Copy out the entries exactly, and wherever a picture appears, leave it out.

··· Source material ···

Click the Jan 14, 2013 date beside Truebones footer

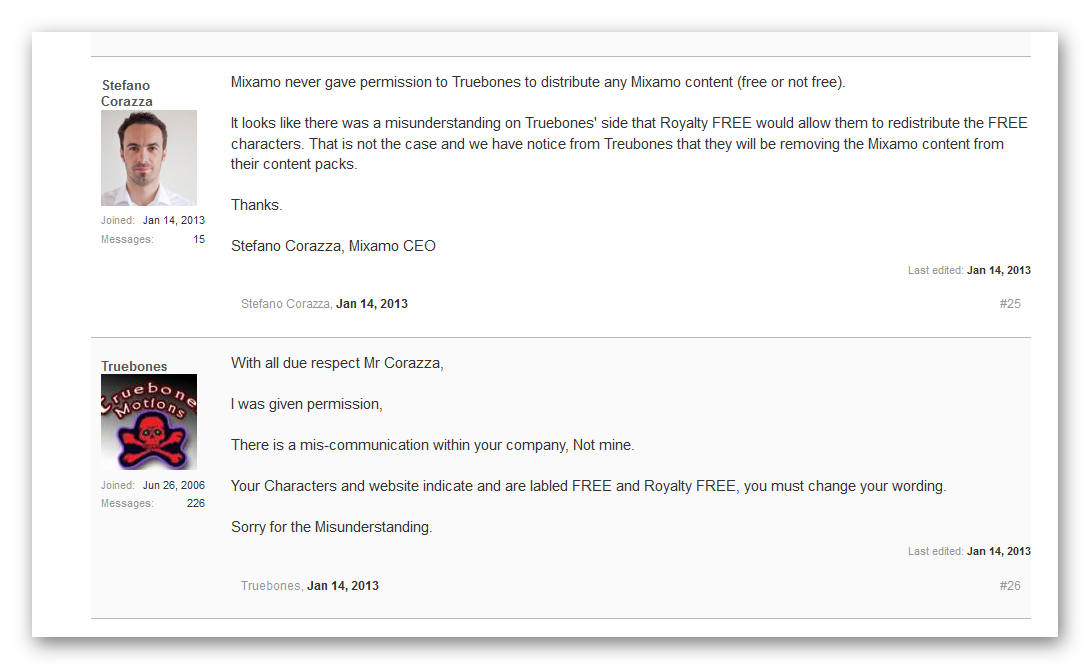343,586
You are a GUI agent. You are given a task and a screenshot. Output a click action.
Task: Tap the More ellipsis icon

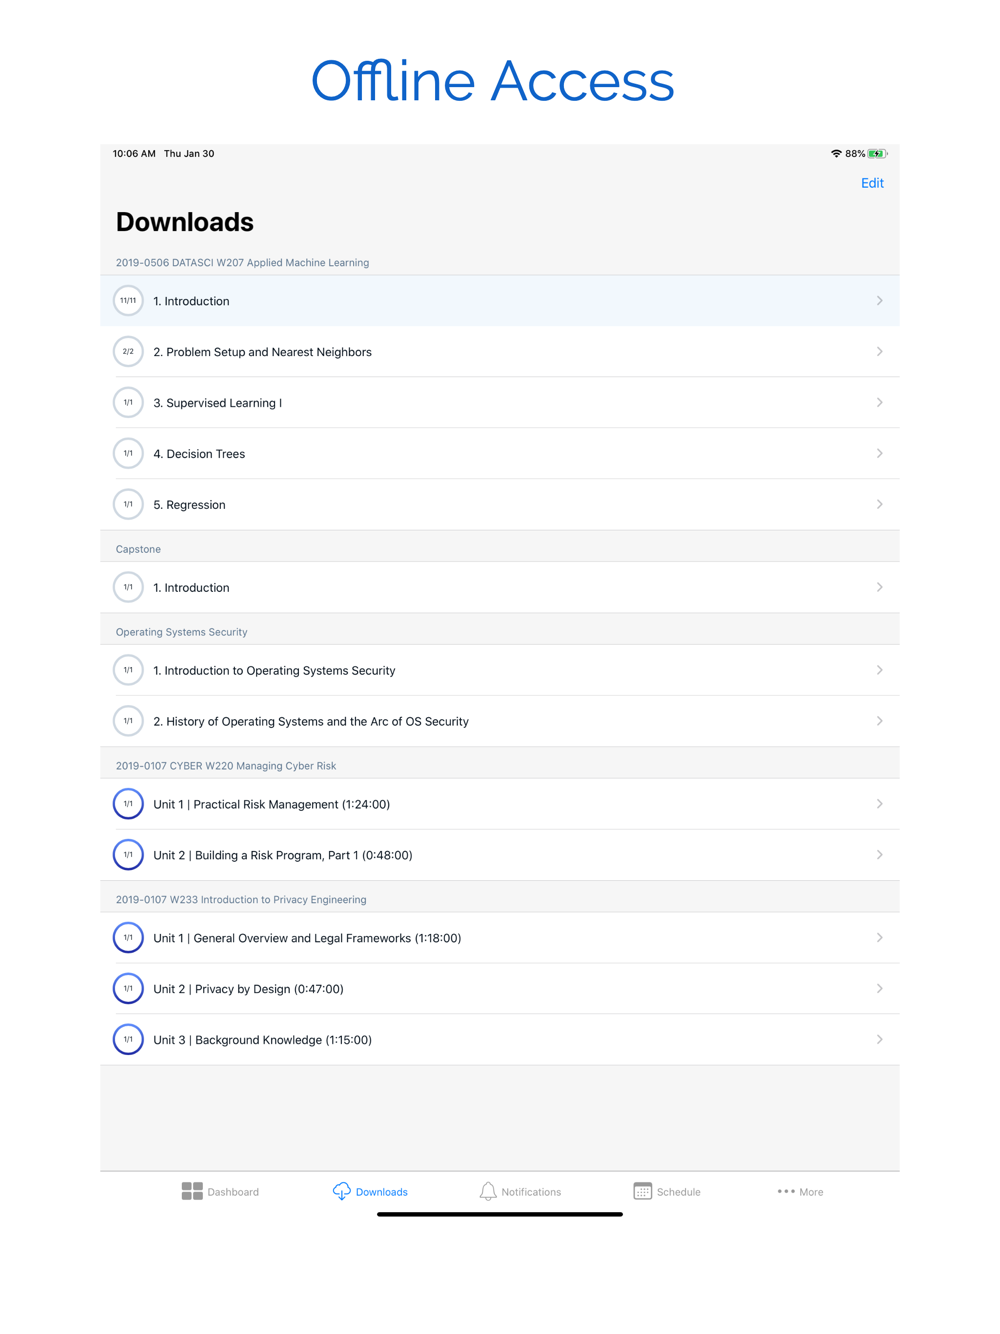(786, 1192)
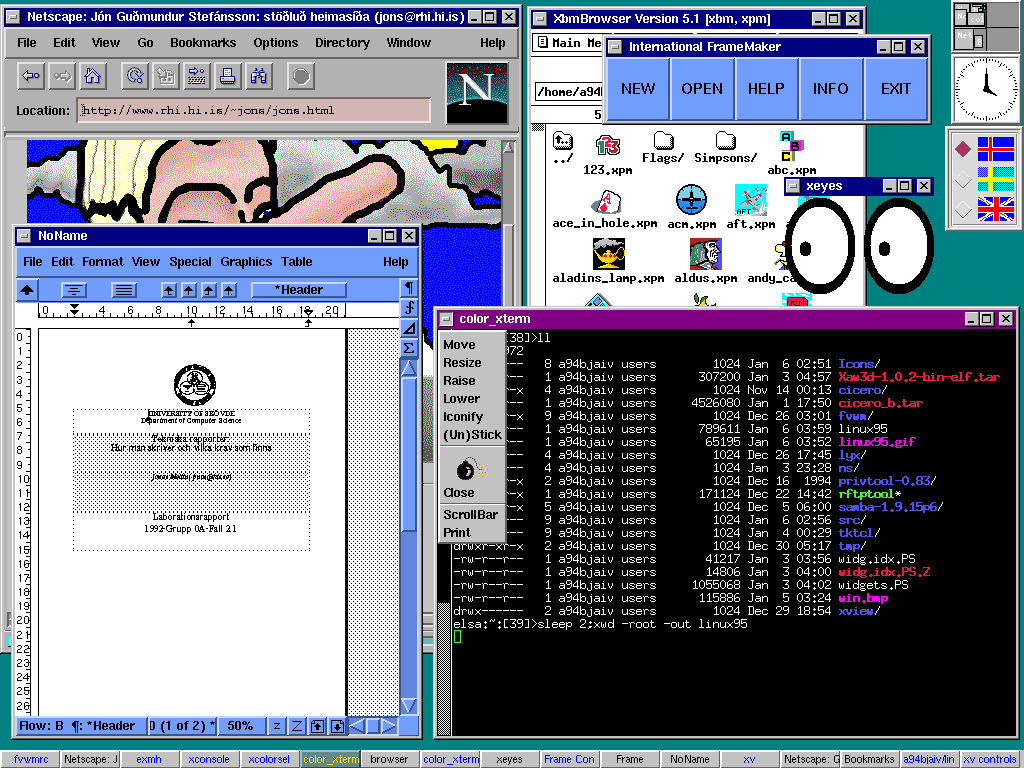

···

Response to this task ▸
Click the Jan 14, 2013 date beside Truebones footer

343,586
You are a GUI agent. You are given a task and a screenshot. Output a click action.
Task: Tap the More ellipsis icon

(786, 1192)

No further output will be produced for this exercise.